Брандейсу было почти шестьдесят, когда он принял на себя новые обязанности как еврейский государственный деятель. Он был далек от еврейских дел и никогда не забывал подчеркивать, что пришел в сионизм исключительно как американец. Он не видел противоречия в служении еврейскому движению и одновременно своей стране. Как каждый американец ирландского происхождения, поддерживающий гомруль[181]
, является лучшим мужчиной и лучшим американцем по причине самопожертвования, писал однажды Брандейс, так и каждый американский еврей, который помогает развитию еврейских поселений в Палестине, — лучший мужчина и лучший американец[182]. Брандейс был первым лидером американского сионизма, который одновременно являлся выдающейся национальной американской фигурой. Широко известный преуспевающий юрист, друг и консультант знаменитых политиков, он имел шанс занять ведущее положение в правительстве, когда Вудро Вильсон формировал в 1913 году свою первую администрацию. Но из-за антиеврейских настроений и из-за того, что Брандейс, «народный защитник», приобрел множество врагов среди богачей, президент столкнулся с серьезным сопротивлением. Тогда он назначил Брандейса в Верховный суд. После своего назначения Брандейс писал Моргентау, что никогда не принимал ни одну должность с таким удовлетворением[183].Престиж Брандейса, его репутация одного из близких советников президента Вильсона были ценным вкладом, который «целиком использовался сионистскими лидерами в Лондоне в их отношениях с британским правительством». Лондон внимательно следил за развитием внутренних дел в Америке.
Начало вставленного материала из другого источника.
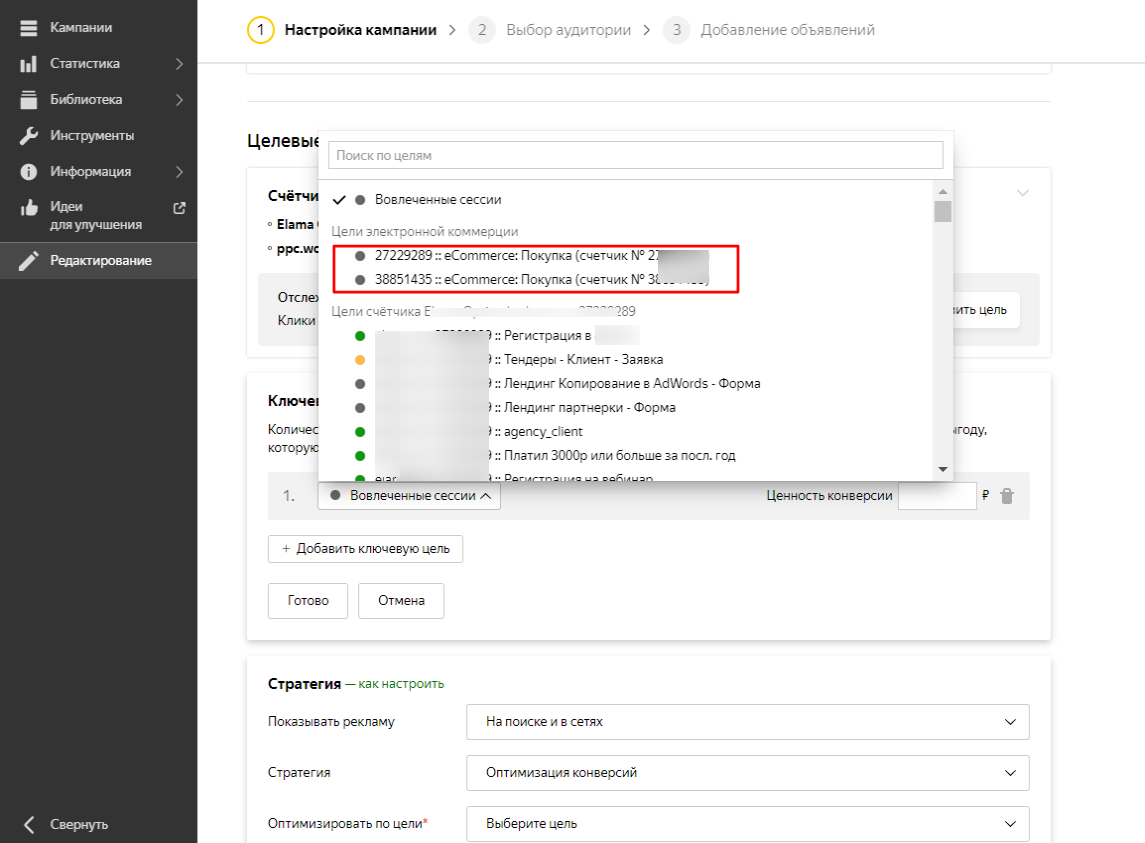Click the Редактирование pencil icon
Viewport: 1145px width, 843px height.
pyautogui.click(x=29, y=261)
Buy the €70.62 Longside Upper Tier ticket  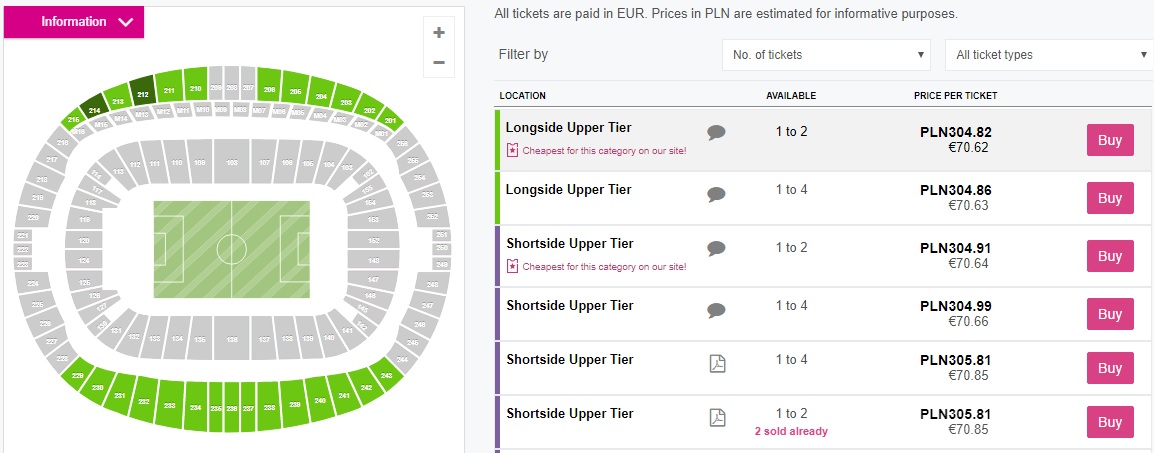1110,140
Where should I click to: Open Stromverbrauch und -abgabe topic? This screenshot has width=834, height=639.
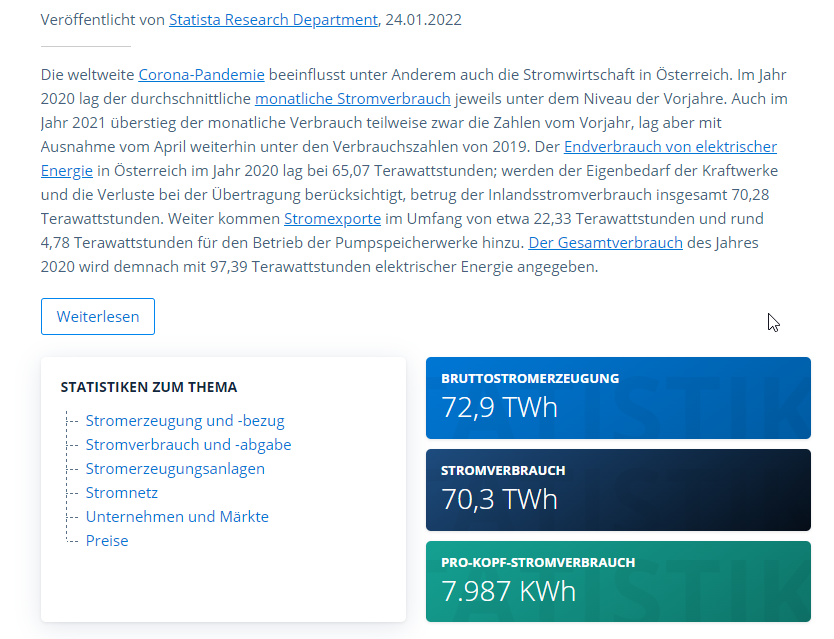188,445
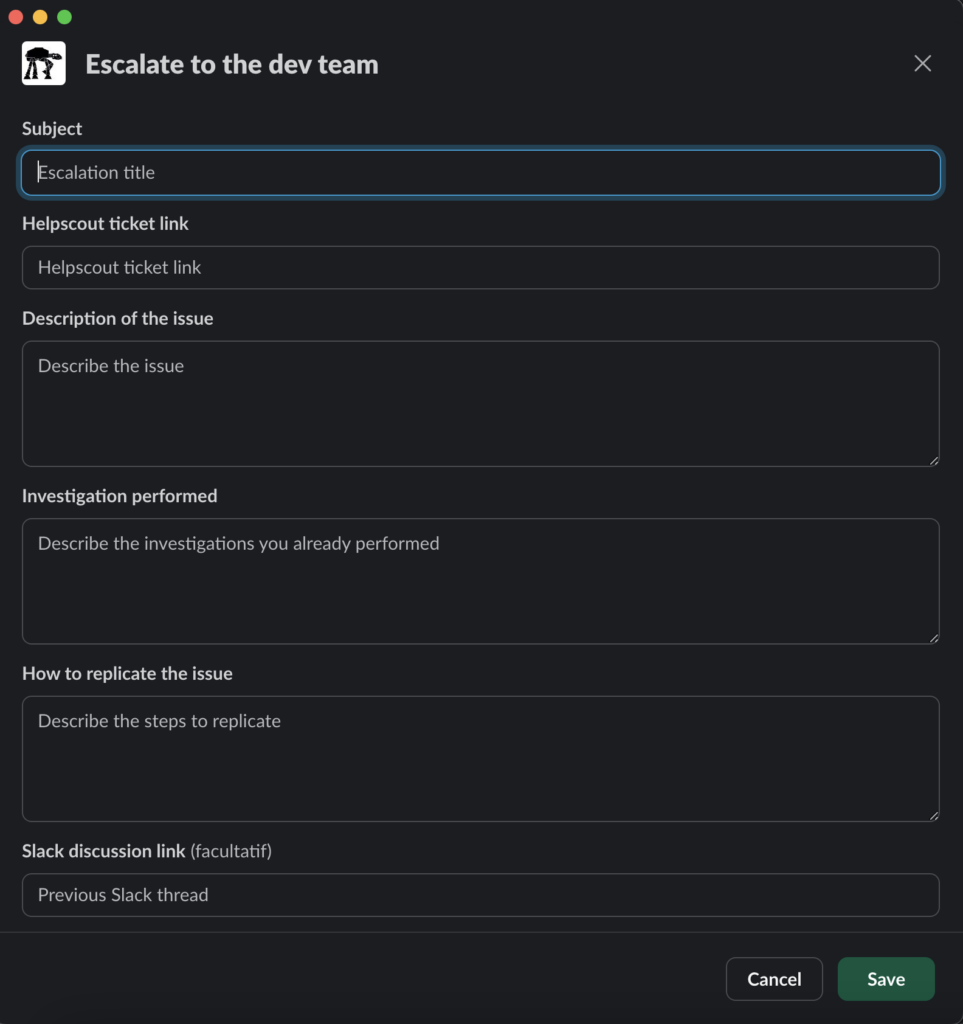The height and width of the screenshot is (1024, 963).
Task: Click the Investigation performed label
Action: [120, 496]
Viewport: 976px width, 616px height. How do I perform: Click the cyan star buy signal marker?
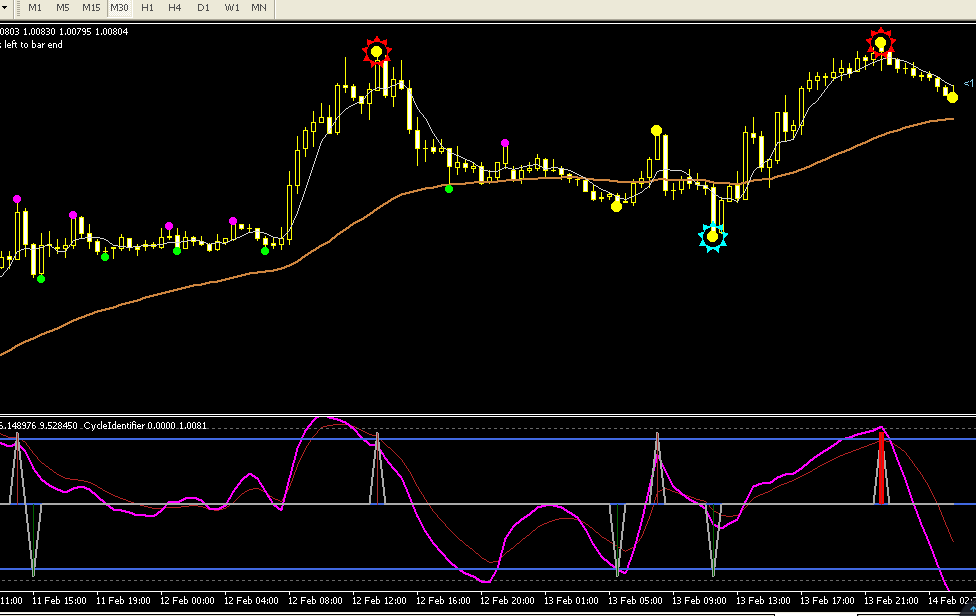(x=713, y=236)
Целью англичан было убедить Америку как можно скорее вступить в войну. Англичане понимали, что, несмотря на то что большинство лидеров американских евреев разделяли британские позиции (за некоторыми исключениями, такими, как Магнес и Шмарьяху Левин), еврейские массы были настроены против России и приветствовали ее поражение, хотя и не выражали особого энтузиазма по поводу германских побед. Все начало меняться только в 1916–1917 годах. Евреи немецкого происхождения, поддерживавшие кайзера, с негодованием отнеслись к тому, что немцы потопили «Лузитанию». Вместе с тем иммигранты из Восточной Европы радостно приветствовали мартовскую революцию 1917 года, которая предоставила равные права русским евреям.
Бальфур встречался с Брандейсом дважды во время своего визита в Вашингтон в апреле 1917 года, и интерес американских евреев к Палестине произвел на него впечатление. В сентябре 1917 года военный кабинет решил выяснить, не считает ли президент Вильсон целесообразным издать декларацию, выражающую сочувствие сионистскому движению. К большому удивлению и досаде Вейцмана, Вильсон, действуя, очевидно, по совету полковника Хауса[184]
, ответил, что сейчас неподходящее время для любого ответственного заявления. В настоящее время можно выразить лишь сочувствие, и только при условии, что это не будет налагать каких-то конкретных обязательств[185]. Вильсон мог быть обеспокоен тем, что никто, кроме англичан, не подписал подобной декларации, но, с другой стороны, он не собирался связывать Америку какими бы то ни было обязательствами. Полковник Хаус предупреждал его, что Англия «на самом деле хочет блокировать путь в Египет и Индию, и Ллойд Джордж не намерен рассчитывать на нас в своих дальнейших планах»[186]. По мнению сионистов, ответ Вильсона был для них бедой. Вейцман немедленно задействовал своих американских друзей, и после дискуссии с полковником Хаусом Брандейс смог заверить его, что президент поддержит просионистскую декларацию. К середине октября Вайсман, глава британской разведки в Соединенных Штатах, проинформировал Министерство иностранных дел о том, что Вильсон утвердил формулировку, предложенную британским военным кабинетом. Так с помощью американских евреев сионисты преодолели еще одно серьезное препятствие.Основным полем сражения был все же Лондон, а не Вашингтон, и потому мы должны обратиться к вопросу сионистской политики в британской столице. Вейцман с самого начала войны верил в победу Англии, и военные успехи Германии не поколебали его веру. Хотя он ненавидел царский режим так же, как и любой из его коллег, он был невысокого мнения и о Германии. Его личный студенческий опыт в Германии не был счастливым. Похоже, что он стал убежденным англофилом еще в десятилетнем возрасте, когда писал своему учителю: «Все решили, что евреи должны погибнуть, но Англия, тем не менее, всегда останется милосердна к нам»[187]
. Вейцман считал решение оставить Исполнительный комитет в Берлине большой ошибкой, и когда его предложение перенести его в Голландию (или Соединенные Штаты) было отклонено, он прекратил переписку с коллегами за пределами стран Антанты и Соединенных Штатов.С этого момента его деятельность свелась к нарушению принципа нейтралитета движения как политической установки немецких сионистов. Но, в отличие от них, Вейцмана в результате ожидал успех.